Vexé et blessé dans son amour-propre, Énéric ouvre violemment la porte de la chambre d'Aldharyk et dévale les escaliers, sans dire un mot. Ambroise hésite un instant puis lui emboîte le pas. Le calme retombe dans la pièce. Aldharyk ramasse son arme et l'examine attentivement. Aucune trace ne trahit l'affrontement magique qui s'est déroulé en son sein. Cependant, les deux héros sentent qu'ils viennent d'accomplir un pas décisif dans leur quête. Ils maîtrisent maintenant les secrets des deux Morts et cette nouvelle magie sera sans nul doute la clef qui leur ouvrira les portes des Enfers Lunaires.

Les héros se remettent à leur plan d'action. L'attaque sera lancée cette nuit sur le lunoport. Ils tenteront de libérer les prisonniers et s'enfuiront ensuite dans l'un des Bateaux-Lune. Les deux gros navires marchands sont rapidement écartés. Le Ménénékos est à la fois plus petit et plus rapide, exactement ce qu'il faut pour leur fuite. Fédarkos, qui a navigué sur de nombreux vaisseaux, pense être capable de diriger cette étrange embarcation. Les gardes du lunoport sont une vingtaine. Il y aura peut-être également des hommes supplémentaires près des prisonniers. Le combat s'annonce

difficile. Aldharyk suggère d'empoisonner la garnison avant
l'attaque. Valdamen se propose aussitôt pour concocter une mixture
infernale. Il connaît une recette propre à faire se vider les boyaux
de tous ceux qui la consommeront.
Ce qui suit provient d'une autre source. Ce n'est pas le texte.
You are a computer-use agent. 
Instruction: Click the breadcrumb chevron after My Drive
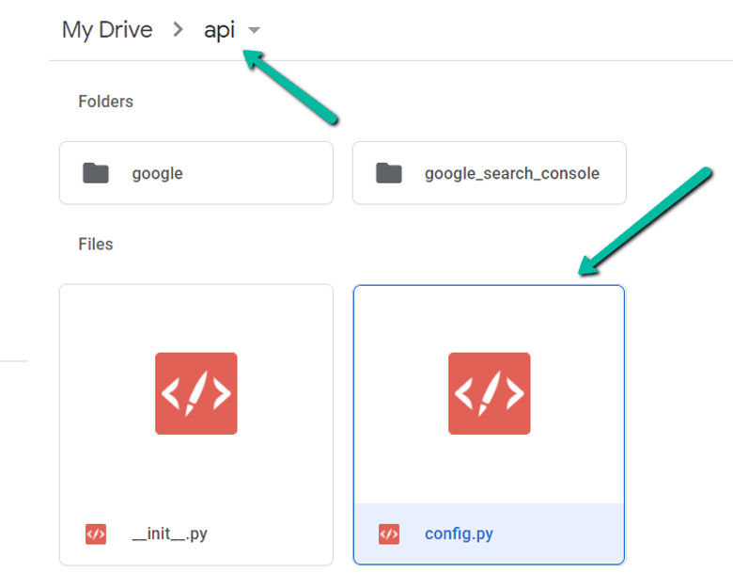(x=178, y=30)
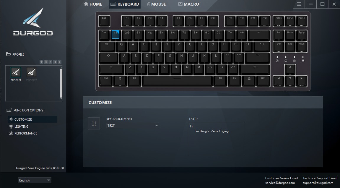The height and width of the screenshot is (188, 340).
Task: Move profile left with the left arrow icon
Action: pos(55,62)
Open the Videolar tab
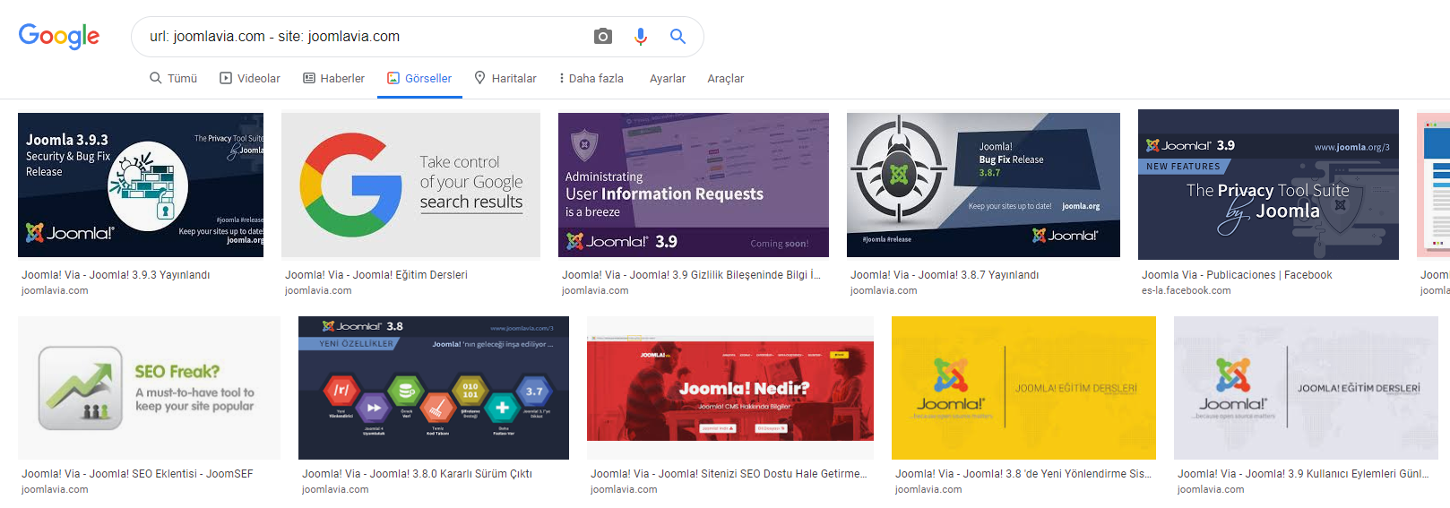1450x508 pixels. click(x=250, y=79)
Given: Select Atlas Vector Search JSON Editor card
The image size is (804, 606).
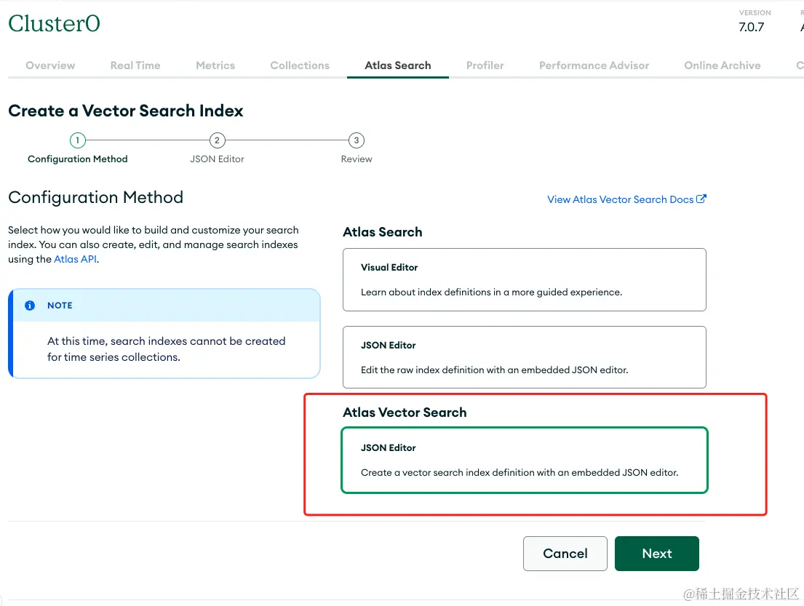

Les soldats se battront tout de suite moins bien avec le pantalon sur les chevilles ! Fédarkos émet cependant quelques doutes sur la sagesse de faire reposer tout un plan d'assaut sur les affirmations d'un Eurmali et propose, afin de doubler les chances, de partir en quête d'un alchimiste ou d'une herboriste capable de fournir une telle substance.

Valdamen a besoin d'utiliser les cuisines pour fabriquer sa mixture. Les réserves du tenancier sont vaincues par quelques pièces brillantes qui changent prestement de main. Pendant que l'Eurmali s'affaire au-dessus des chaudrons de l'aubergiste, Fédarkos arpente les bas quartiers de Bout du Monde. En milieu d'après-midi, sage et bouffon se retrouvent en possession d'une substance propre à leur assurer une victoire facile lors de l'attaque. Il ne reste plus qu'à trouver le moyen de verser ces potions dans la soupe des gardes. Asvora propose de se charger de cette tâche. Avec la magie de sa déesse, elle pourra se glisser derrière les palissades et jusqu'aux cuisines.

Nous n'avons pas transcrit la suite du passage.